Восторг Кондрата гас по мере того, как сердце закусывал страх. И тем больнее становился тот страх, чем сильнее угревала душу гордость за великого народолюбца: никто не помнил, не знал, как начиналась жизнь Толстого; но весь бескрайний свет вдруг узнал, когда кончалась она. Спроста ли в этом скончании одни ждали успокоения, другие хотели новой бури, третьи предчувствовали крах русской воли, еще не родившейся воли, тайну которой знал один Толстой. Кондрату захотелось кого-нибудь попросить заново перечитать газетный кусок о Толстом. Как-то по-иному задела мужицкую душу эта бессловная, но так много сказавшая бумага.
Завидев мечущегося по перрону станционного сторожа, Кондрат обрадованно окликнул его:
— Силыч! Михей Силыч!
Со звонком в руках сторож обегал кучки людей и умоляюще извещал:
— Пер-вай зва-нок! Пассажирский на Калуху!
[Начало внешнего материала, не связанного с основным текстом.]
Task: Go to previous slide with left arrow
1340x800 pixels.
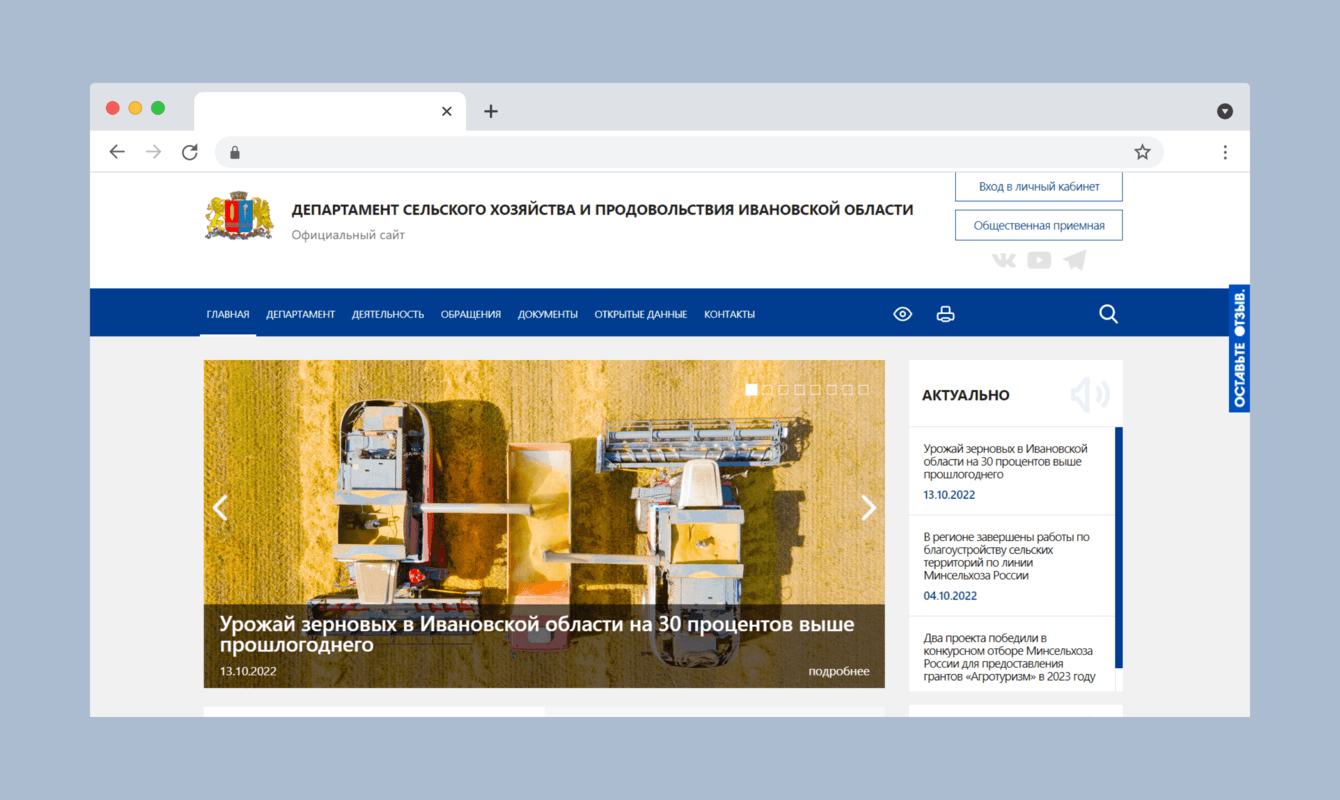Action: [220, 508]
Остановочки: Данков — Белев — Козельск — Сухиничи, оконечная — Калуха-а!
Бежал дальше.
— Вто-рый зва-нок: на Калуху-у!..
Старенький Силыч, словно оберегая покой Льва Николаевича, не звонил, как обычно, а лишь поднимал над головой медный колоколок с прижатым языком и с хрипотцой сипел:
— Трей-тий... Калуху!..
Глядя на сторожа, тише обычного шумели и суетились пассажиры.
Кондрат задержал на минуту Михея Силыча и развернул перед ним газету.
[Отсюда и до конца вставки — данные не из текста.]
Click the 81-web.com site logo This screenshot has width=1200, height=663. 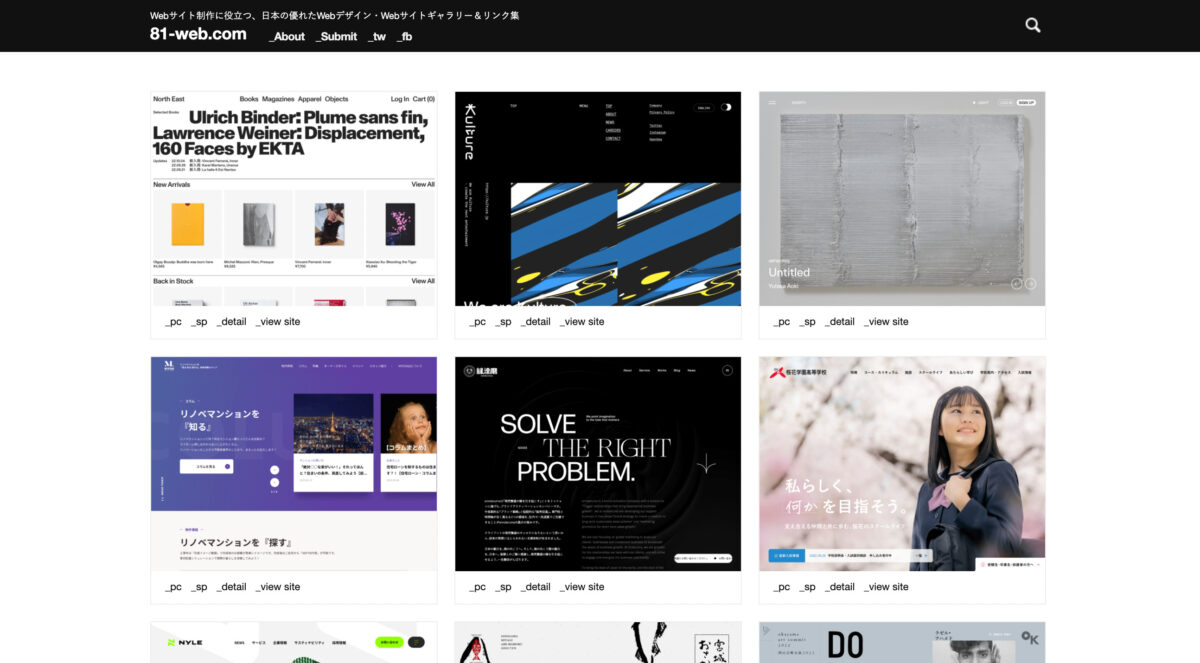pos(198,34)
— Служба, милок, служба, — увернулся Силыч и трусцой заспешил к паровозу. — Калуха-а, пошла, пошла с богом! — сторож в напутствие помахал машинисту стареньким картузом.
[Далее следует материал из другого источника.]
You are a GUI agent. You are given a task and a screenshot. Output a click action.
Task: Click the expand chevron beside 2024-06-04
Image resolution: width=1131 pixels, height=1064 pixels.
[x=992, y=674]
Кондрат остыл и больше не приставал к сторожу. Загляделся на публику. К отцу Варсонофию подошел сошедший с поезда иеродьякон Пантелеймон. Облобызавшись на виду у всех, заговорили меж собой. Но тут, не понять откуда, вывернулась старушка в салопе с внучкой и нарушила разговор.
— Ваше преподобие, благословите!
Иеродьякон, перекрестив старушечий лоб, подал целовать крест и недовольно проворчал:
— Отставшая, что ли?
— Уж какой раз паровик пропущаю, Ваше преподобие, не об том заботушка, — замолотила языком старуха. — Людям своим, по наказу их, успокоение желаю привезти: оздоровится ли наш Лев Микалаич-то? Как об нем бог-то думает? Ответствуйте, ради милости.
— Господь в святой час благословит! — отмахнулся Пантелеймон от старухи и, взяв под локоть старца Варсонофия, направился с ним к дверям вокзала.
Кондрата сорвало с места.
— Отец игумен! Ваше преосвященство! Мать же успокоения просит, — мужик показал на плачущую старуху. — Весь люд того просит. Не таите тайну божию!..
— Чаво изволите?! — словно из-под земли выперло жандарма между мужиком и монахом. Козырнул Варсонофию.
— Бог нам прибежище и сила! — равнодушно, не понять к чему, произнес игумен слова псалма. Дал знать жандарму — удалиться, а у Кондрата попросил газету и забегал по ней глазами.
Ровно по команде, выметнулись из буфетной корреспонденты и мигом окружили монахов, Кондрата, жандарма, не успевшего скрыться с глаз. Разломив записные книжицы, загалдели, зашебаршились, как маклаки на ярмарке. Но даже галдеж не в силах остепенить старуху в салопе.
— Малинки сушеной, куманички на святой водице настоянной привезла я от людей, — поосмелела она. Проталкивая сквозь толпу внучку с узелком, с мольбой убеждала кого-то: — Жар отступится от Льва Микалаича. Живо хвороба улетучится... Отчего не пущают меня к нему? Бог видит...
Однако старушечий лепет никого уже не трогал: ни ошалевших газетчиков, ни святых отцов.
— Здравствуйте!..
— А-а!..
— Отец игумен...
— Отец Варсонофий...
— Отец Пантелеймон...
— Благословите!
Монахи кланяются любезно и с достоинством, но благословить, сказать божеское слово они уже не в силах. Их задолбили вопросами:
— Напрасно ли господь привел в сию обитель?
— Мечтаете иль нет заполучить покаяние от графа?
— Близок ли великий час его?
Сорвавшимся колесом с телеги громыхали на перроне голоса. Жандарм, выбравшись наконец из толпы, подошел к бритому старичку в дворянской фуражке, что стоял поодаль, и пожаловался:
— Ох, мине ефти карашпанденты! Службу служить не дають, как саранча азиятская налетели, — взяв под козырек, полюбопытствовал: — А што, ваше благородие, важная птица ефтот граф? Из раскольников аль сицалист?